2. The combination defined in claim 1 wherein the lever is formed with a bore extending parallel to the lever axis and the part has an axially extending rod slidable axially of the lever axis in the bore, further comprising:

a spring urging the rod and part axially outward in the bore;

a projection extending radially of the lever axis on the lever;

a guide on the lever extending axially of the lever axis and slidably receiving the projection, the sensor being position such that it can only be actuated to produce its output when the part is pushed in against the spring force past a predetermined position.

3. The combination defined in claim 2 wherein the guide is formed with an axially extending leg and, at an inner end thereof, with an angularly extending leg, the sensor being operable by the projection and being at an end of the angularly extending leg.

4. The combination defined in claim 1 wherein there are two such sensors, each responding when the part is pivoted about the lever axis into a respective one of the end positions, the control means directing the boat to port when one of the sensors produces its output and to starboard when the other of the sensors-produces its output.

5. The combination defined in claim 4 wherein the part is a handle extending in the center position transverse to the lever axis and generally parallel to the main axis.

6. The combination defined in claim 4 wherein the boat has, in addition to the first-mentioned engine and propeller, a second engine and a second propeller driven by the second engine, the speed-control means being connected to both engines.

7. The combination defined in claim 6 wherein each of the engines is provided with a respective openable clutch and transmission by means of which it is connected to the respective propeller, the propellers being fixed-pitch propellers, the one clutch being opened by the direction-control means when the first sensor is actuated and the other clutch being opened by the direction-control means when the second sensor is actuated.

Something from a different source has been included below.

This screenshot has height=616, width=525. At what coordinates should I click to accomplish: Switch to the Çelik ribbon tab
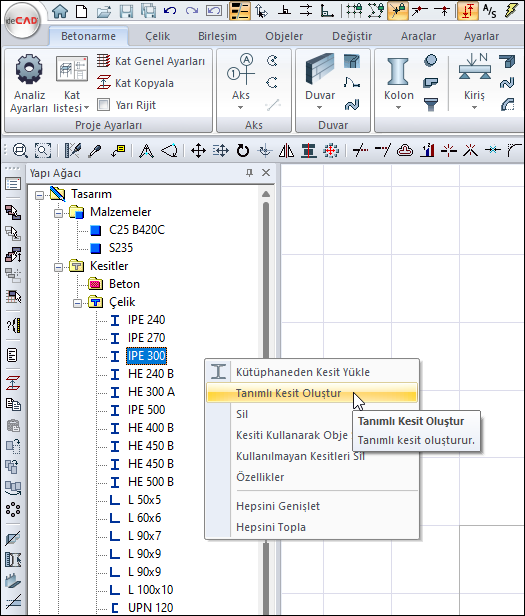pyautogui.click(x=158, y=36)
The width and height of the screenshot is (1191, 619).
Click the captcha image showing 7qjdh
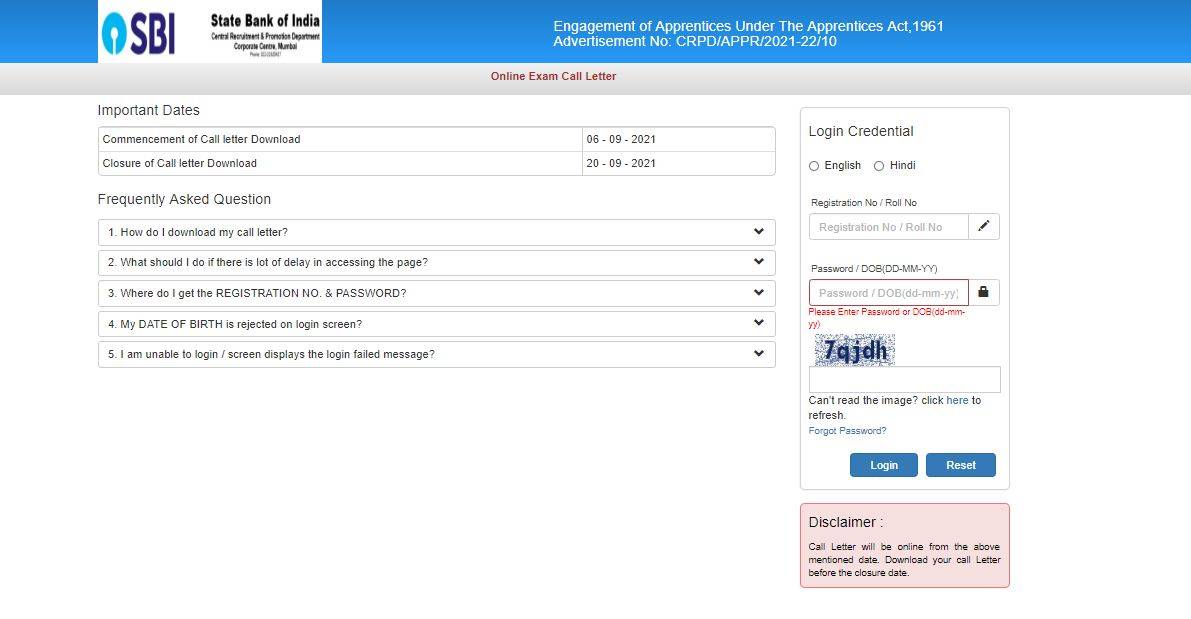point(853,349)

8. The combination defined in claim 7 wherein when one of the sensors is actuated beyond a predetermined limit, the other sensor reverses the respective propeller and closes the respective clutch.

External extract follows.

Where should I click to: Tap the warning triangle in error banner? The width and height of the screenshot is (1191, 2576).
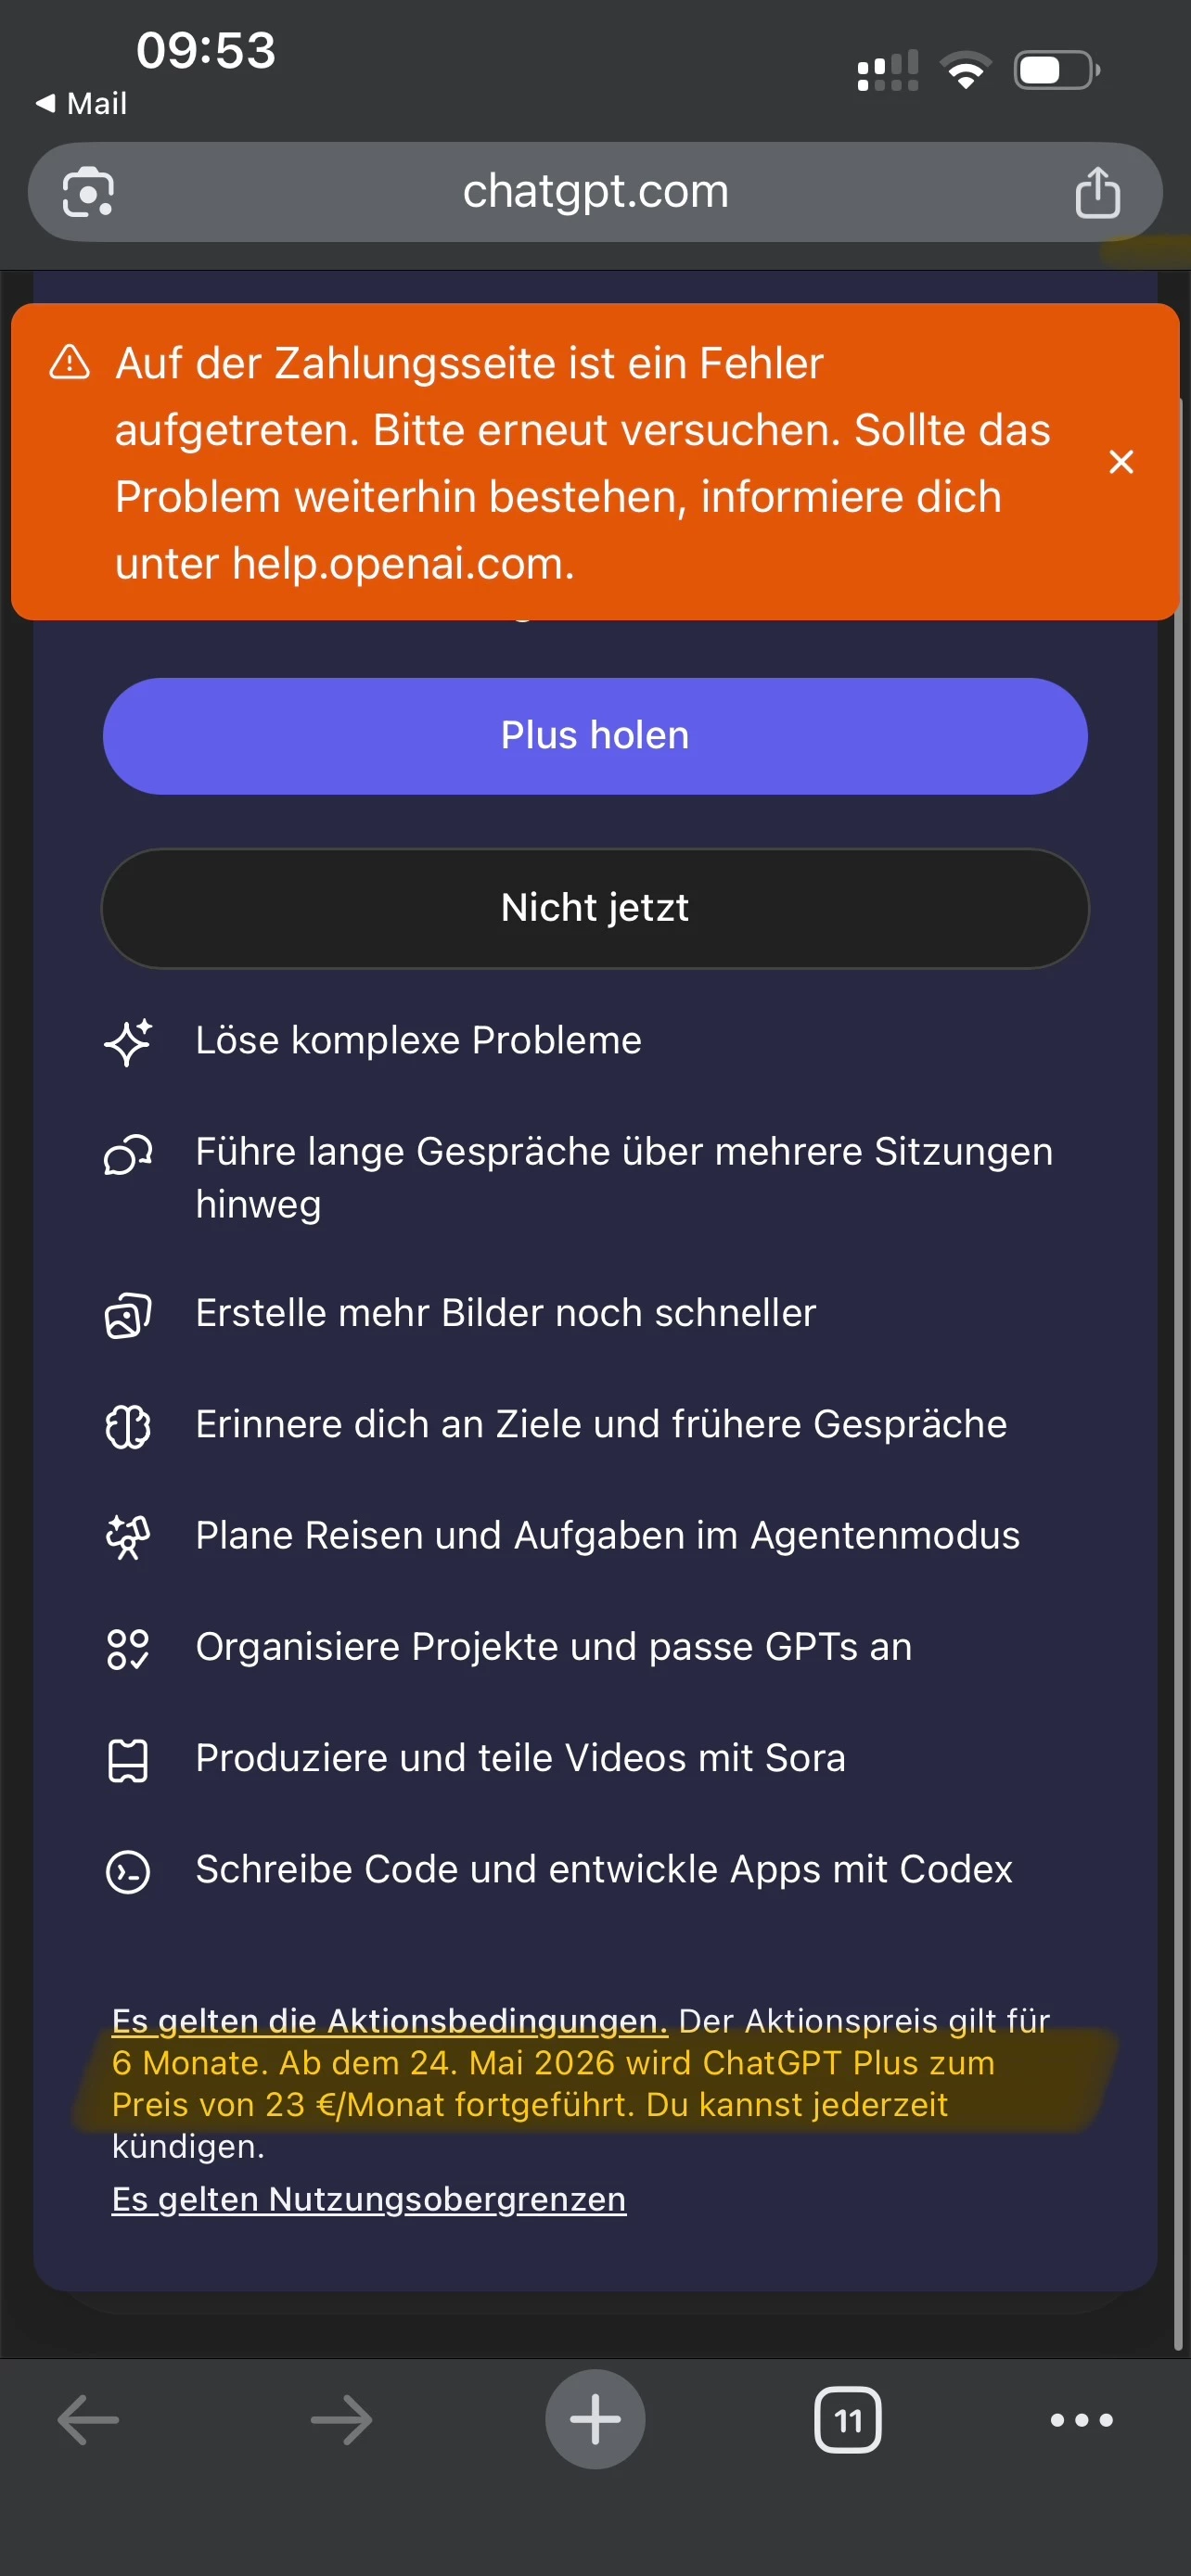coord(70,363)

9. The combination defined in claim 6 wherein both propellers are of variable pitch and connected to the direction-control means, the direction control means, on generation of the output by one of the sensors, increasing the pitch of one oft he propellers and decreasing the pitch of the other.

10. The combination defined in claim 9 wherein on increasing one pitch and decreasing the other, both pitches are varied to the same extent.

11. The combination defined in claim 6 wherein the steering system includes a rudder deflected in accordance with the output.